◆ TEXT TO READ ◆
· · · · ·

If asked to identity a modern Greek poet, most readers around the world would probably name Constantine P. Cavafy. In their minds, he represents Greece and Greek literature. While this choice may be self-evident, it is nevertheless remarkable that a diasporic, modernist, homosexual poet should become Greece’s poetic ambassador in place of national bards like Dionysios Solomos, Andreas Kalvos, Kostis Palamas, or Giorgos Seferis. Why is this so? Why is Cavafy so popular in world literature? Why are there so many translations of his work, at least in English? Why is his appeal so global?1

There is no way I could consider all these questions satisfactorily. The position of a writer in world literature is a complex outcome of international and national literary tastes, the prestige of various national languages, the availability of translations, and implicit standards about writing and reading poetry. And while authors themselves may be aware of these standards and try to write according to them or against them, they have no way of controlling the fate of their work, especially after their deaths.

We can see this with great clarity in Cavafy’s case. He seemed very conscious of himself as an unrecognized genius, a person capable of writing about topics that others could not, someone who could foresee the future. But public recognition of his originality was gradual. Indeed, at the outset there was much hostility or misunderstanding of his work, especially outside of Alexandria.

Although Cavafy’s friend E. M. Forster was very optimistic about Cavafy’s eventual place in world literature, saying that one day he would achieve a reputation in Europe; no one living in Alexandria at the time could have predicted his global fame today. To be sure, many critics were also claiming that he was a flash in the pan. Astute Greek critics, like Yiorgos Katsimbalis, the “colossus” in Henry’s Miller’s The Colossus of Marousi, could never imagine that Cavafy would overtake the then-reigning national poet, Palamas, to become an international literary icon (see Katsimbalis). [End Page 111]

Cavafy wrote against the literary tastes of his time and seemed to be composing verses for the future.2 The Greek poet Myrtiotissa said so when she visited him in the early 1920s, describing his eyes as coming “from a far distant time and revealing a mystery unknown to us” (84). She depicted Cavafy as an exotic being who lived in another epoch but who understood our time and placed his stamp upon it.

· · · · ·

◆ EXTRACTED MATERIAL ◆
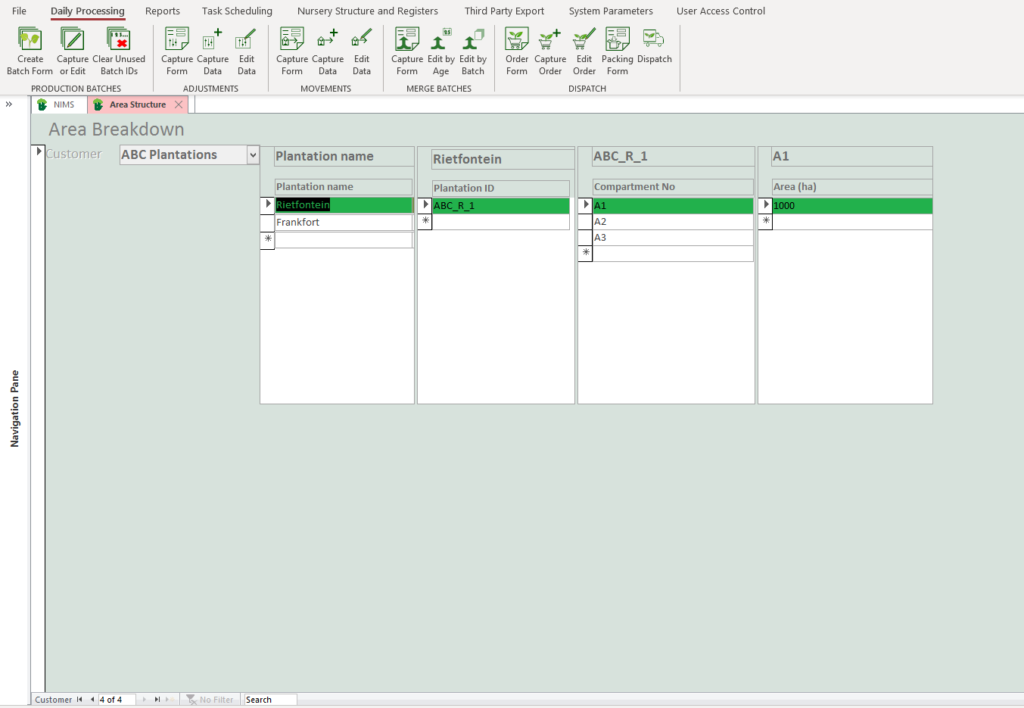Click the Create Batch Form icon
1024x708 pixels.
tap(30, 40)
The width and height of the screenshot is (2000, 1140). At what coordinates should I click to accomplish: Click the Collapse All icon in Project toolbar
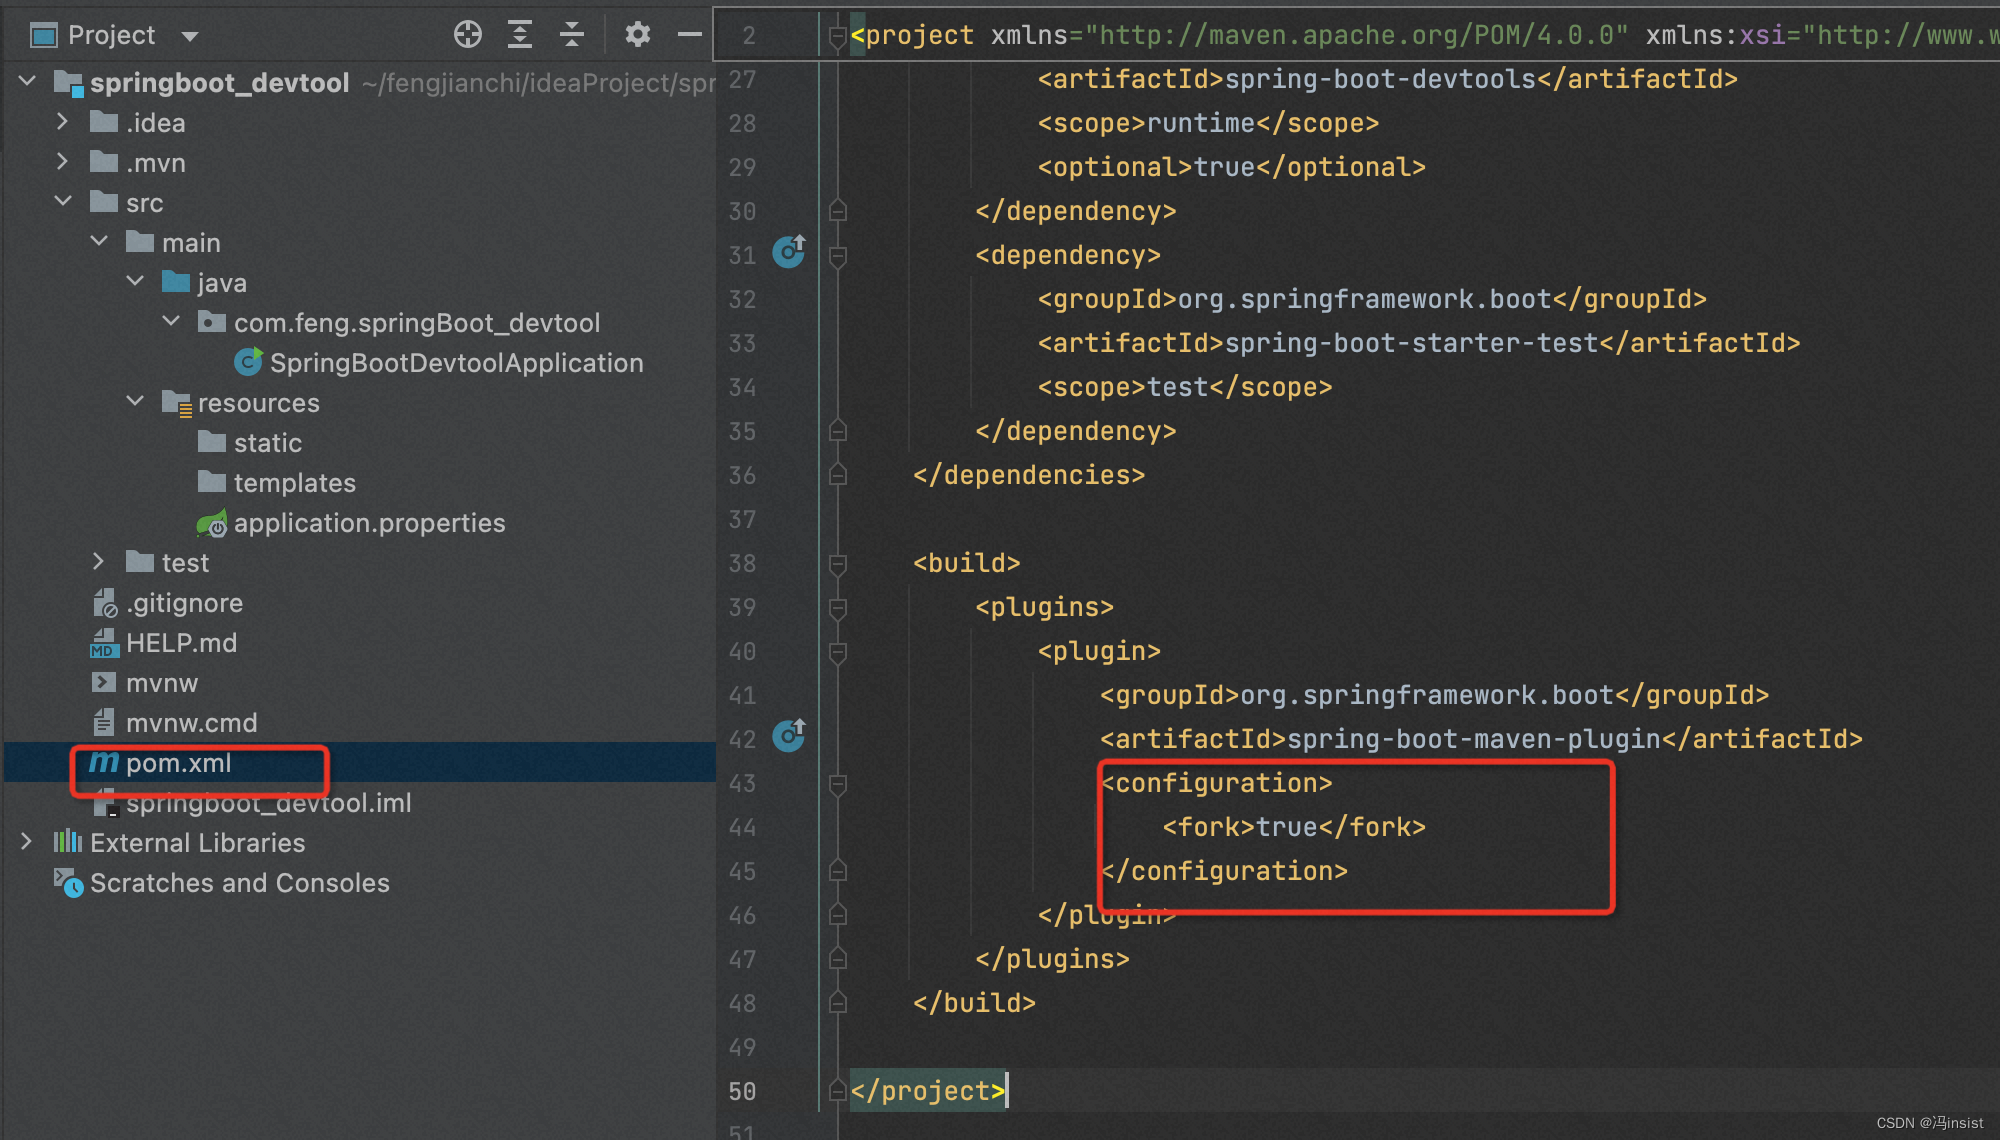(571, 33)
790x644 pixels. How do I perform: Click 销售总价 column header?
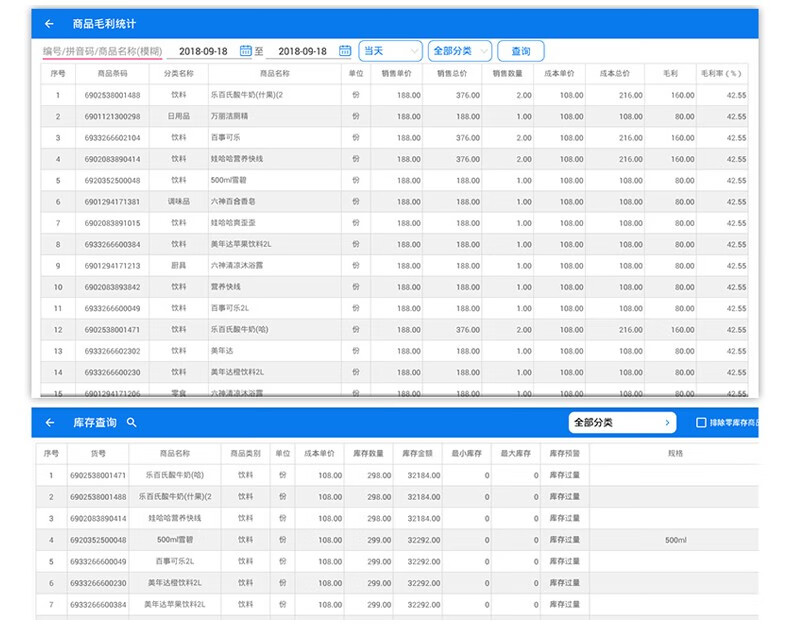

· · · · ·

◆ EXERCISES TO COMPLETE ◆
(a) In the passage on Cavafy, what did E. M. Forster say Cavafy would one day achieve?
(b) Reproduce word for word everything in the passage on Cavafy from "There is no" down to "after their deaths.".
(c) Write the next part of the passage on Cavafy's place in world literature, picking up after its final sentence.

◆ ANSWERS FOR THIS EXERCISE ◆
(a) A reputation in Europe.

(b)
There is no way I could consider all these questions satisfactorily. The position of a writer in world literature is a complex outcome of international and national literary tastes, the prestige of various national languages, the availability of translations, and implicit standards about writing and reading poetry. And while authors themselves may be aware of these standards and try to write according to them or against them, they have no way of controlling the fate of their work, especially after their deaths.

(c)
But many contemporaneous critics and writers, especially in Greece, could neither understand nor accept this imprint. The form and content of his verses seemed completely unpoetic, strange, and out of place to them. First of all, he lived in Alexandria rather than Athens, which was then becoming the center of Hellenic culture. Moreover, instead of composing in demotic, he chose a mixture between the vernacular and the archaistic language known as Katharevousa. While contemporary audiences favored flowery, lyric poetry, he published spare, prosaic poems that seemed to walk rather than dance to readers. Instead of flattering national tastes by writing about modern Greek history or even about fifth-century Athens, he turned to the arguably more peripheral periods of the Hellenistic Empires, of Late Antiquity, and of Byzantium. Finally, he wrote frankly about homoerotic desire and that shocked contemporary readers.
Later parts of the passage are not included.